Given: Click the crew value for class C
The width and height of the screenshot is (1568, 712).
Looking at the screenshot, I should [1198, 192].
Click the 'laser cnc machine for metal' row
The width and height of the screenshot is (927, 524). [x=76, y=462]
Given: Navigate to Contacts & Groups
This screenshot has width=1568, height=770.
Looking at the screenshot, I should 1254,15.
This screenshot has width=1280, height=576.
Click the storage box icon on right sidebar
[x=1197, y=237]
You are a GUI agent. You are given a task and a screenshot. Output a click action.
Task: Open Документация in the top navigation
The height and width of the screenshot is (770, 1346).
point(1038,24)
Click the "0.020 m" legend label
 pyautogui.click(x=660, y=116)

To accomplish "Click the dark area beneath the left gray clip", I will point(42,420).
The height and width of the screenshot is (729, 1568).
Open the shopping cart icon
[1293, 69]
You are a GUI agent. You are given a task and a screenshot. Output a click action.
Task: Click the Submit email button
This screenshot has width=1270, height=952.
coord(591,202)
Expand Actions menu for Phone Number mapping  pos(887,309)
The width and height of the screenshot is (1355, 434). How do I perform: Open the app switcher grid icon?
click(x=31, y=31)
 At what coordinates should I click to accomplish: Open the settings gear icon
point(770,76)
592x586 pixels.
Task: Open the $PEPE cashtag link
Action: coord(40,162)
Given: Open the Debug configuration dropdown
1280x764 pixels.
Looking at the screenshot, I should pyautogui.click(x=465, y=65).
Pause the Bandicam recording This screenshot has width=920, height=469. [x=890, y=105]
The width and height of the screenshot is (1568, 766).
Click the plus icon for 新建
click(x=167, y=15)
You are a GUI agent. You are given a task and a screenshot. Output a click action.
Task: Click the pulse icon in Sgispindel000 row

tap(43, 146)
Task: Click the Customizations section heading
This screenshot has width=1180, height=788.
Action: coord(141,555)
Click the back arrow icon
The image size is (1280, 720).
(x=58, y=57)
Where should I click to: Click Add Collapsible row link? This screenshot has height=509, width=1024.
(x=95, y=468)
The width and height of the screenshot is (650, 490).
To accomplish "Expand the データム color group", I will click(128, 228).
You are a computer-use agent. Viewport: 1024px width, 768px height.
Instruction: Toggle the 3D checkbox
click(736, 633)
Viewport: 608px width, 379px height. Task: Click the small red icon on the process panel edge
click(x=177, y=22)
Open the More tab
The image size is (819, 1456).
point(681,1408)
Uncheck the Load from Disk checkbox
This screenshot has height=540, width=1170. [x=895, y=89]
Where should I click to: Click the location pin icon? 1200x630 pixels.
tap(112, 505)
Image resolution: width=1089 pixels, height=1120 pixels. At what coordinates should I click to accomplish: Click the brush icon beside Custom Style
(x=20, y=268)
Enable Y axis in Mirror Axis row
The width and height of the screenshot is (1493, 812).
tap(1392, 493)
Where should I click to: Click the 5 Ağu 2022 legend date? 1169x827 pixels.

********

Work to be completed
Restate the records above in full, keeping each line exactly as it stands.

Reply to the task
Given: Click the crew value for class C
The width and height of the screenshot is (1568, 712).
Looking at the screenshot, I should [1198, 192].
Click the 'laser cnc machine for metal' row
The width and height of the screenshot is (927, 524). [x=76, y=462]
Given: Navigate to Contacts & Groups
This screenshot has width=1568, height=770.
Looking at the screenshot, I should 1254,15.
This screenshot has width=1280, height=576.
Click the storage box icon on right sidebar
[x=1197, y=237]
You are a GUI agent. You are given a task and a screenshot. Output a click action.
Task: Open Документация in the top navigation
The height and width of the screenshot is (770, 1346).
point(1038,24)
Click the "0.020 m" legend label
 pyautogui.click(x=660, y=116)

To accomplish "Click the dark area beneath the left gray clip", I will point(42,420).
The height and width of the screenshot is (729, 1568).
Open the shopping cart icon
[1293, 69]
You are a GUI agent. You are given a task and a screenshot. Output a click action.
Task: Click the Submit email button
This screenshot has width=1270, height=952.
coord(591,202)
Expand Actions menu for Phone Number mapping  pos(887,309)
The width and height of the screenshot is (1355, 434). How do I perform: Open the app switcher grid icon?
click(x=31, y=31)
 At what coordinates should I click to accomplish: Open the settings gear icon
point(770,76)
592x586 pixels.
Task: Open the $PEPE cashtag link
Action: coord(40,162)
Given: Open the Debug configuration dropdown
1280x764 pixels.
Looking at the screenshot, I should pyautogui.click(x=465, y=65).
Pause the Bandicam recording This screenshot has width=920, height=469. [x=890, y=105]
The width and height of the screenshot is (1568, 766).
Click the plus icon for 新建
click(x=167, y=15)
You are a GUI agent. You are given a task and a screenshot. Output a click action.
Task: Click the pulse icon in Sgispindel000 row

tap(43, 146)
Task: Click the Customizations section heading
This screenshot has width=1180, height=788.
Action: coord(141,555)
Click the back arrow icon
The image size is (1280, 720).
(x=58, y=57)
Where should I click to: Click Add Collapsible row link? This screenshot has height=509, width=1024.
(x=95, y=468)
The width and height of the screenshot is (650, 490).
To accomplish "Expand the データム color group", I will click(128, 228).
You are a computer-use agent. Viewport: 1024px width, 768px height.
Instruction: Toggle the 3D checkbox
click(736, 633)
Viewport: 608px width, 379px height. Task: Click the small red icon on the process panel edge
click(x=177, y=22)
Open the More tab
The image size is (819, 1456).
point(681,1408)
Uncheck the Load from Disk checkbox
This screenshot has height=540, width=1170. [x=895, y=89]
Where should I click to: Click the location pin icon? 1200x630 pixels.
tap(112, 505)
Image resolution: width=1089 pixels, height=1120 pixels. At what coordinates should I click to accomplish: Click the brush icon beside Custom Style
(x=20, y=268)
Enable Y axis in Mirror Axis row
The width and height of the screenshot is (1493, 812).
tap(1392, 493)
Where should I click to: Click the 5 Ağu 2022 legend date? 1169x827 pixels.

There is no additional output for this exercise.